3.10.06

NÃO É FÁCIL DIZER BEM - 5


O professor (imagino que seja professor) Carlos Leone, faz os possíveis e os impossíveis para atrair leitores ao que resta do Esplanar do João Pedro George. Mistura bola com outras coisas, e de novo bola com mais coisas, sendo estas quase todas provenientes da INCM. Desta vez, deu-lhe para promover a revista de que é director, a Prelo, da dita Imprensa Nacional- Casa da Moeda. Conheci essa revista quando ela era viva, apesar de ser então dirigida por Diogo Pires Aurélio.

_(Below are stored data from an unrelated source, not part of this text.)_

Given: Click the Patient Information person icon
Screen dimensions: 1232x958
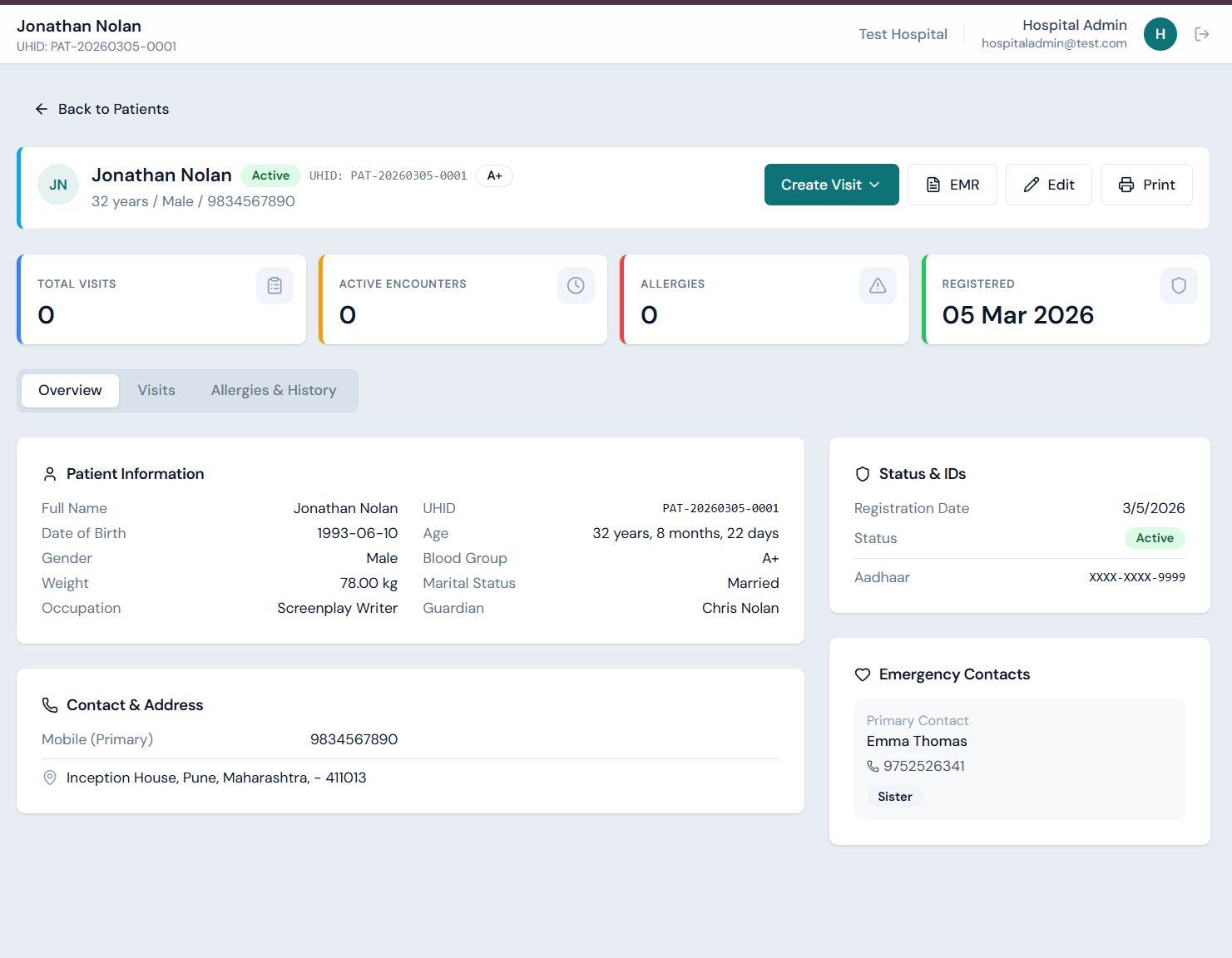Looking at the screenshot, I should [x=49, y=473].
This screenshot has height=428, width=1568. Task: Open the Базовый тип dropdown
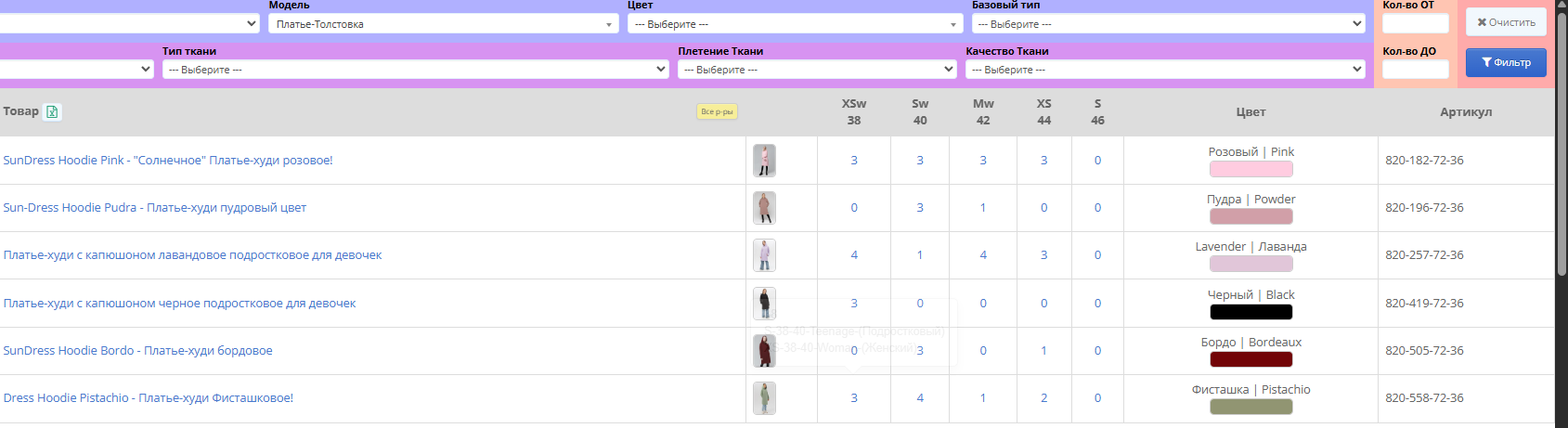[1168, 24]
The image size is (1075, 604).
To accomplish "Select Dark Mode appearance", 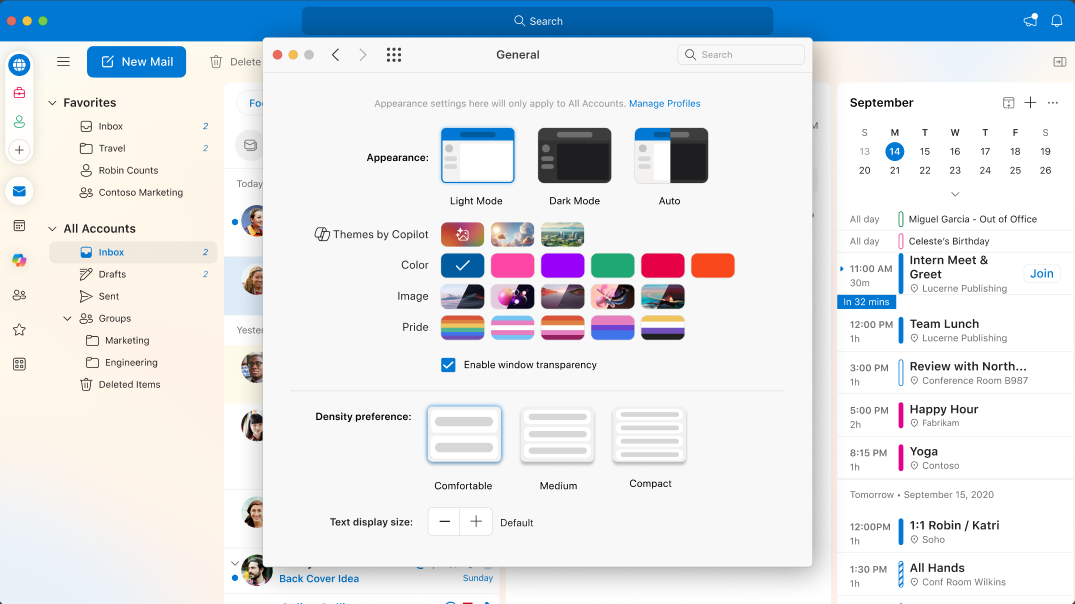I will pyautogui.click(x=574, y=156).
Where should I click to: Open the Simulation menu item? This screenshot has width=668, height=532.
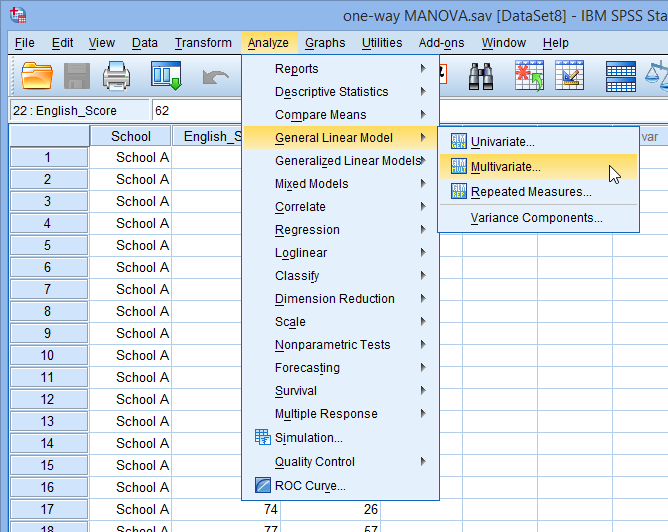point(309,437)
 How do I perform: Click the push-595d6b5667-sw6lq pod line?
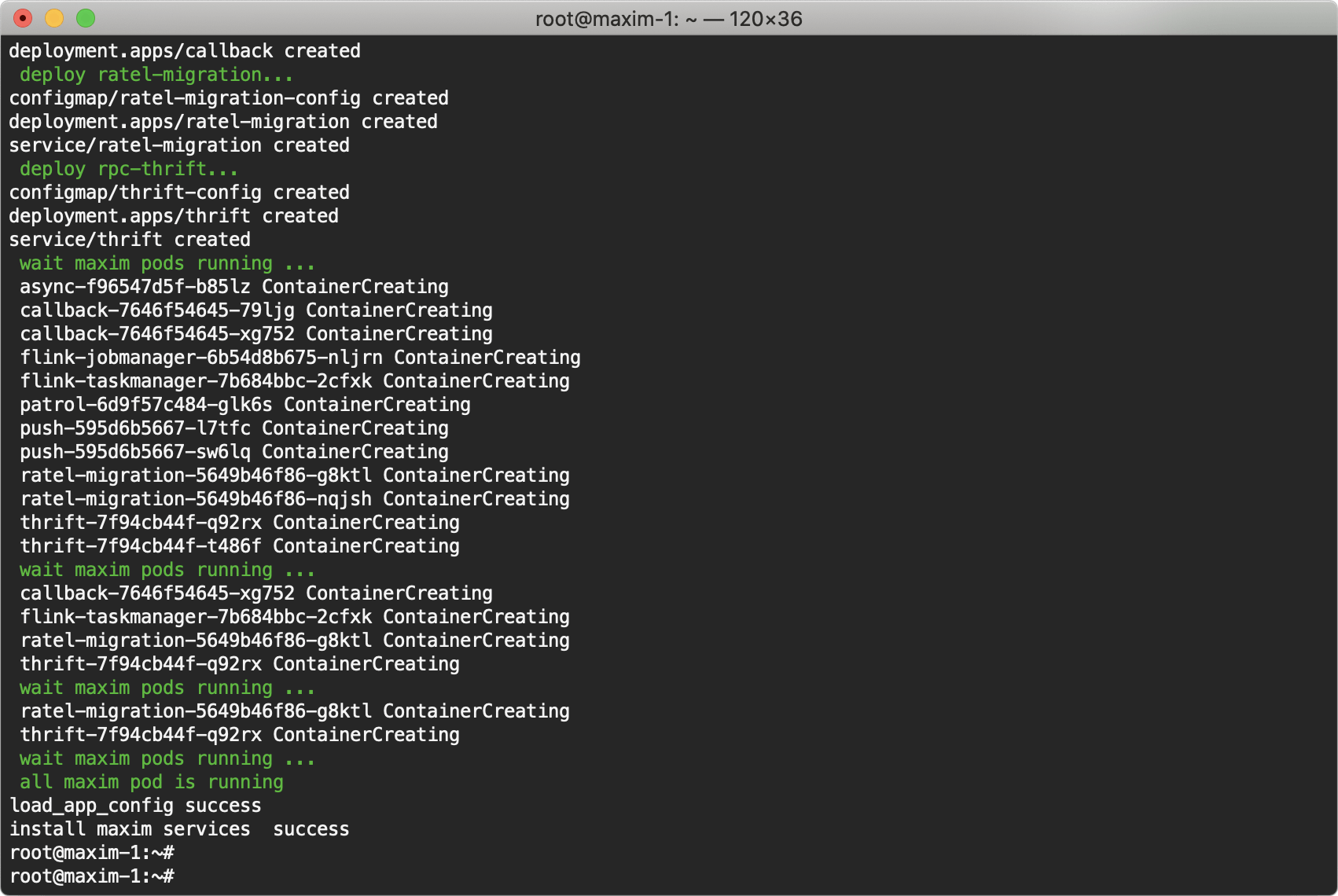point(234,452)
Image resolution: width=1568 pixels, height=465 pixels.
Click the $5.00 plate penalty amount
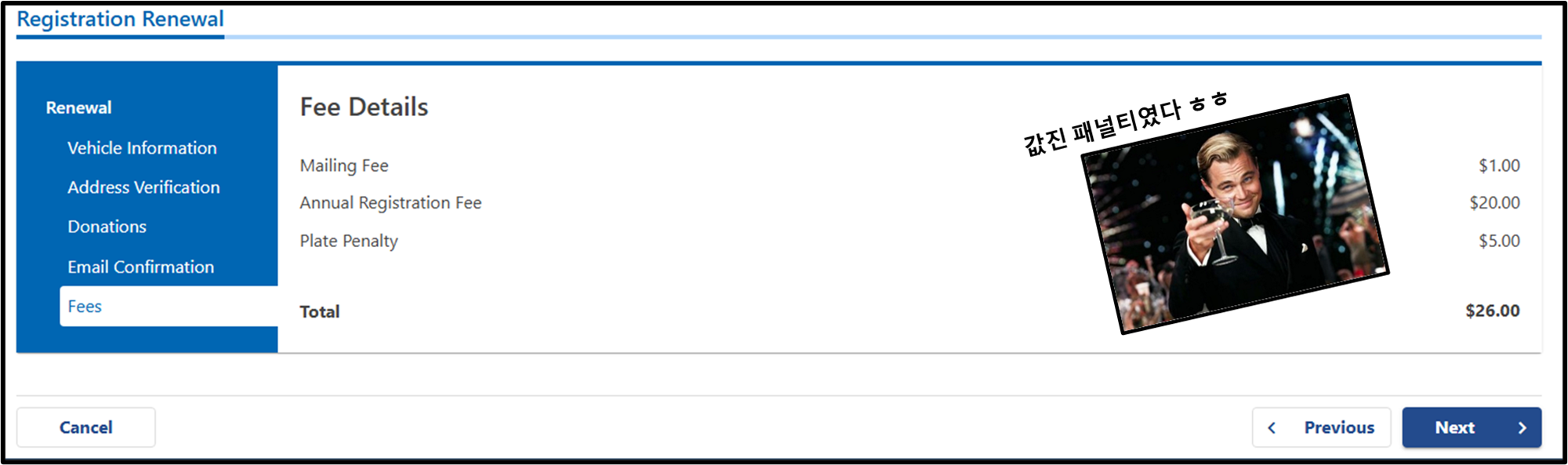pyautogui.click(x=1499, y=241)
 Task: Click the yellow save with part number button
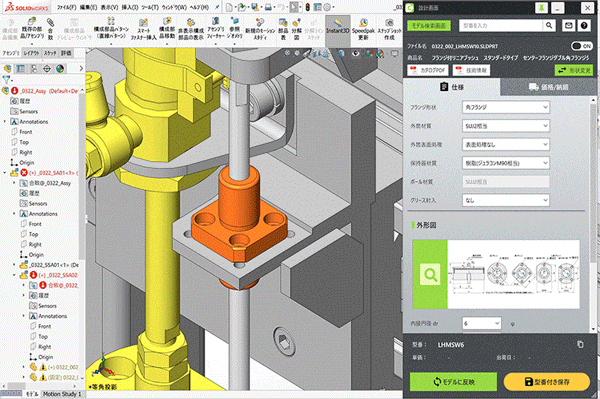pos(546,382)
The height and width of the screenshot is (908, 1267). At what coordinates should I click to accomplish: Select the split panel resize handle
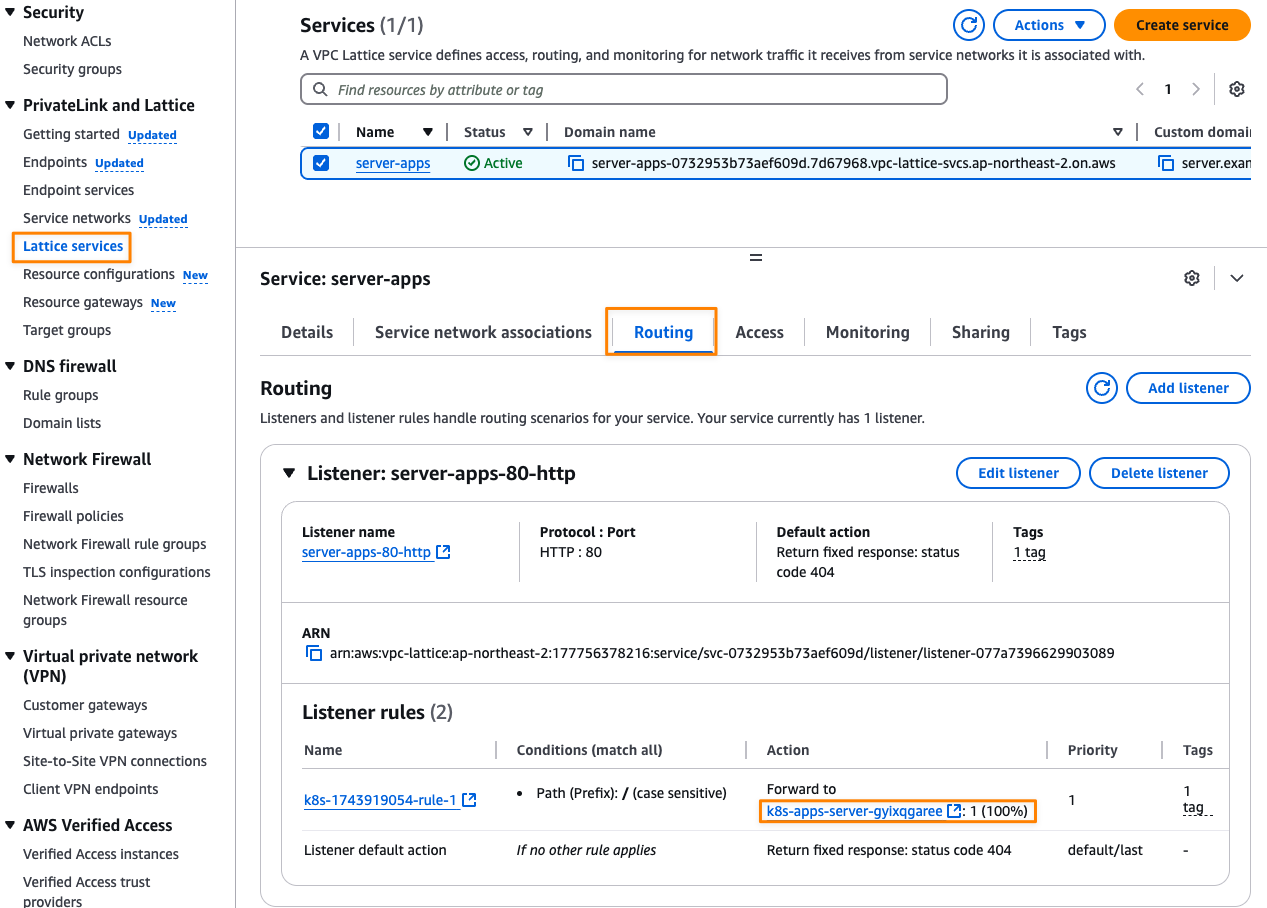(756, 257)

Nos anos oitenta, produziram-se números de inequívoca qualidade, incluindo hors série, que valem como verdadeiras "revistas de cultura" minimamente sérias. Entretanto deixei de a ler e, por indicação amiga, soube que Leone a dirigia. Não me interessa. Prefiro ir a um número antigo, dedicado a Eduardo Lourenço, e respigar esta expressão de José Augusto-França acerca dos seus "trabalhos", numa "carta aberta a um mito chamado Eduardo Lourenço": "... tratar dos nossos anos 20 que foram o que foram e nos fizeram, em última instância (é a minha tese), como somos, perdendo o comboio de sermos outra coisa". É isto que falta a Carlos Leone - e a tantos como ele - e que ele ainda não percebeu: patine. O resto é nem sequer chegar a sair da estação.

1 comentário:

Anónimo disse...

O Esplanar leonizou-se, isto é, esplanou-se ao comprido tal como a Prelo.
Volta George. Volta George.Volta George.